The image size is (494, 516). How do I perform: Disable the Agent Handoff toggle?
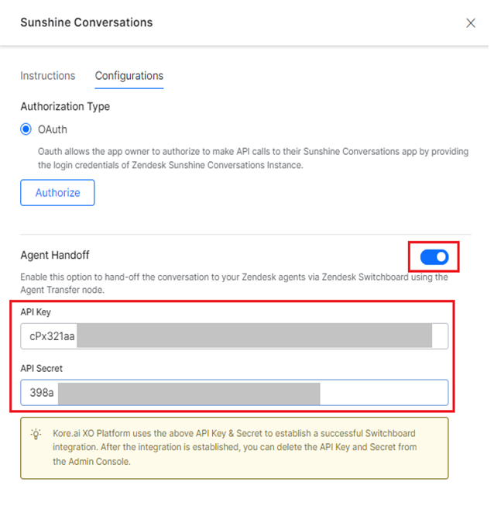coord(434,256)
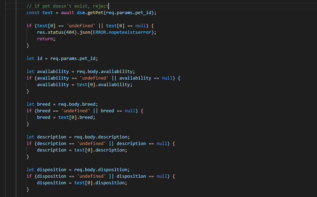Click test[0].availability assignment value
The image size is (317, 197).
[x=105, y=85]
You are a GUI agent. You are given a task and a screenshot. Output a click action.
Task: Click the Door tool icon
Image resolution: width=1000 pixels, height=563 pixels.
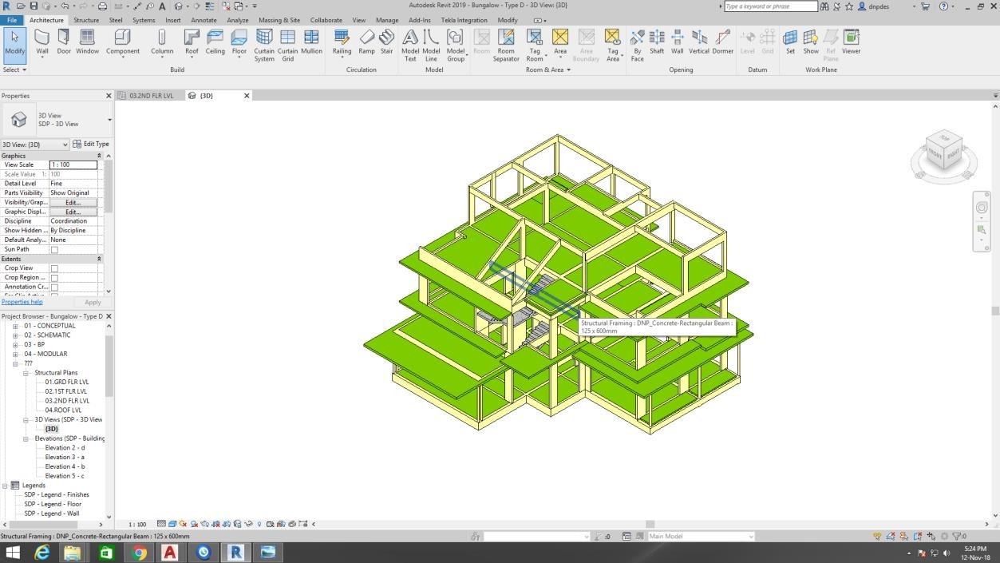click(64, 42)

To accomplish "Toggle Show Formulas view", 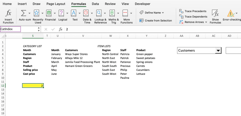I will click(x=215, y=16).
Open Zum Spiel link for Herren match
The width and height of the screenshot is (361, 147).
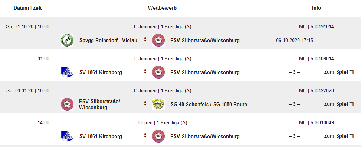[339, 136]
......
- [Task]
Nothing but the lines from the one containing "Open Zum Spiel link for Herren match" through the end of the entries is to be retyped, exactly as written and without pictures.

- [Answer to this problem]
Open Zum Spiel link for Herren match
The width and height of the screenshot is (361, 147).
[339, 136]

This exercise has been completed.